In the same year Konrad Lorenz, Niko Tinbergen and Carl Von Frisch jointly won the Nobel Prize in medicine for their pioneering work in animal behavior, the Israeli behaviorist, Amotz Zahavi, hypothesized that some birds aggregate in roosts to share information on locations of profitable food sources.

Lorenz shared the Nobel prize, in part, for his work on imprinting: a phenomenon where hatchling birds immediately accept as parents the first object they see upon hatching (often Lorenz himself). In comparison, Zahavi’s ideas about the function of bird roosts, if correct, meant that some birds have much greater mental abilities.

It appears that ravens (relatives of crows and blue jays and our mascot at Carleton) support Zahavi’s ideas and also tells a tale about co-operation in the animal world.

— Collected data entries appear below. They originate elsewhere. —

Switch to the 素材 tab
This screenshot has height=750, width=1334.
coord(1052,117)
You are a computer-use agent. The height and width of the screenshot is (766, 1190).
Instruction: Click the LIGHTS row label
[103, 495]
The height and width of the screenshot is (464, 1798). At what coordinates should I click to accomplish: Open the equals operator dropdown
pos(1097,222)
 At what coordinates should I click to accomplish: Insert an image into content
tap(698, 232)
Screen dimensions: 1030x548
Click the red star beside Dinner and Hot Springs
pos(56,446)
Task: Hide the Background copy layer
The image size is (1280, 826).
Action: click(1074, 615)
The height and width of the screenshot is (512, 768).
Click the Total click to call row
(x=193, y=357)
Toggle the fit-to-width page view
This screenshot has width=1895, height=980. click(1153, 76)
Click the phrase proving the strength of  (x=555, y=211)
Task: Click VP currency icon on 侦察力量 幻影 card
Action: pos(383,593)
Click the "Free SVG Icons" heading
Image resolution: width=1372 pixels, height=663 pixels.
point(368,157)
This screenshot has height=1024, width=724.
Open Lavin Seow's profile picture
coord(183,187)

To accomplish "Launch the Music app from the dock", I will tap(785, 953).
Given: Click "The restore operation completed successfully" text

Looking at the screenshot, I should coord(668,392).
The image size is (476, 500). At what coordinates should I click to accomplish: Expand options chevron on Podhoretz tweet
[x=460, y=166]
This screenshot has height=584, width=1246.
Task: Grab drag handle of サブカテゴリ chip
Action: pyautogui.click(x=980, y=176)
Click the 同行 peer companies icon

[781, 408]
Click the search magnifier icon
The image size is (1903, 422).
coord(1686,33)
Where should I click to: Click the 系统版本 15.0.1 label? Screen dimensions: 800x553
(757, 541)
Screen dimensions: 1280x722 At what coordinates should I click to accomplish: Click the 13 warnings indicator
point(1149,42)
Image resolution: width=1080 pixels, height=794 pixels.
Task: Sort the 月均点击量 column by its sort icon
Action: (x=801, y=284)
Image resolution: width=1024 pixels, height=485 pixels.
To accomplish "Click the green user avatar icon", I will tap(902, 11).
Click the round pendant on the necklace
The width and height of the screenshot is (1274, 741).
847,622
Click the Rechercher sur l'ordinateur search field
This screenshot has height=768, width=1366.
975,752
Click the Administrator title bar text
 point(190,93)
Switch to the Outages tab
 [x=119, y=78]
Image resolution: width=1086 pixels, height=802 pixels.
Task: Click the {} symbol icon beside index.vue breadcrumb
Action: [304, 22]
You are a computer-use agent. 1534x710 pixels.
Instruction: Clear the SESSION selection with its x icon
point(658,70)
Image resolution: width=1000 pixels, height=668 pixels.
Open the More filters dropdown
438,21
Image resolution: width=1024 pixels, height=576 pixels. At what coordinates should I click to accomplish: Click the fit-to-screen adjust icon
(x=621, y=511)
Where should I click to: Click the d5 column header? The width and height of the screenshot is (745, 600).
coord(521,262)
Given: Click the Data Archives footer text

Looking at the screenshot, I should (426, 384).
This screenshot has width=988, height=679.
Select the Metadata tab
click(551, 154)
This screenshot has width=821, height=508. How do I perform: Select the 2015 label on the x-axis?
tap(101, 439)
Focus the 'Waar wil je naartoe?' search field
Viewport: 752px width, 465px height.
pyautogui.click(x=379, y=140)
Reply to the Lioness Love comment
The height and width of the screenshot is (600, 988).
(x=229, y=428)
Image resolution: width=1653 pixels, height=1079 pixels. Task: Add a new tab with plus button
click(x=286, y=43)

On mid-winter days as dusk descends, one often can find aggregations of 10-50 juvenile ravens in pine trees. The birds call, display, and resettle on perches to spend the night.

Do these roosts function as centers for exchanging information about food locations? To ravens, the most profitable food source is a carcass of a moose or deer. Such bonanzas of food tend to be widely separated and birds that share their food locations could benefit given similar acts of kindness from other ravens.

Through a series of experimental trials using naive ravens, two biologists from University of Vermont (Bernd Heinrich and John Marzluff) showed that ravens that are attracted to a roost will be led the next day to a food source. Ravens that are too distant to hear the cacophony of calls from a roost site, do not attend the roost, and also go hungry the next day. And even if these wayward ravens happen upon a carcass, they do not feed, rather they fly off in search of other roosting birds (with which they presumably share the spoils).

But why should food sharing be the rule among ravens in winter? Selfless behavior tends not to evolve in animal populations, and that such acts of altruism are only apparent. As Heinrich and Marzluff put it: “selfishness often lies behind seemingly selfless behavior.”

One possibility is that ravens at roosts are close kin, and that by sharing food resources, kin help beget kin (or at least help kin survive the winter). Such helping behavior among close relatives does occur in birds. However, DNA fingerprinting by Heinrich, Marzluff and their collaborators shows that individuals at carcasses are distantly related.

Another possibility is that food sharing in ravens is a true case of reciprocal altruism (in anthropomorphic terms: if I show you my food locations, then you show me yours). Such cases of reciprocal altruism are rare in nature and require that social structure is stable. Again in anthropocentric terms why show a stranger a food source is the stranger leaves the next day (and is not heard from for the rest of the winter)? In fact, social structure in ravens is extremely dynamic in the winter. Thus, reciprocal altruism, like helping kin, does not explain food sharing.

So what does explain food sharing in our mascots? To answer this question Heinrich and Marzluff spent thousands of hours observing ravens in the wild. From these observations, they noted that vicious fights can occur at a carcass, but that such fights are rare when many ravens are present.

Heinrich and Marzluff marked ravens and soon discovered that there were residents and wanderers. Residents were adults that defended territories. Wanderers were juvenile ravens.

When a (few) wanderer(s) attempt to feed at a carcass within a resident’s territory, they are viciously attacked and driven off. It is not until at least nine juveniles attend the carcass that the adults’ aggressive tendencies are thwarted and all ravens feed. Thus, juvenile ravens act in their own selfish interests and join “parties” to suppress aggression from adults. The juveniles are not suppressing self-interest as theory predicts, and yet they are serving a common good.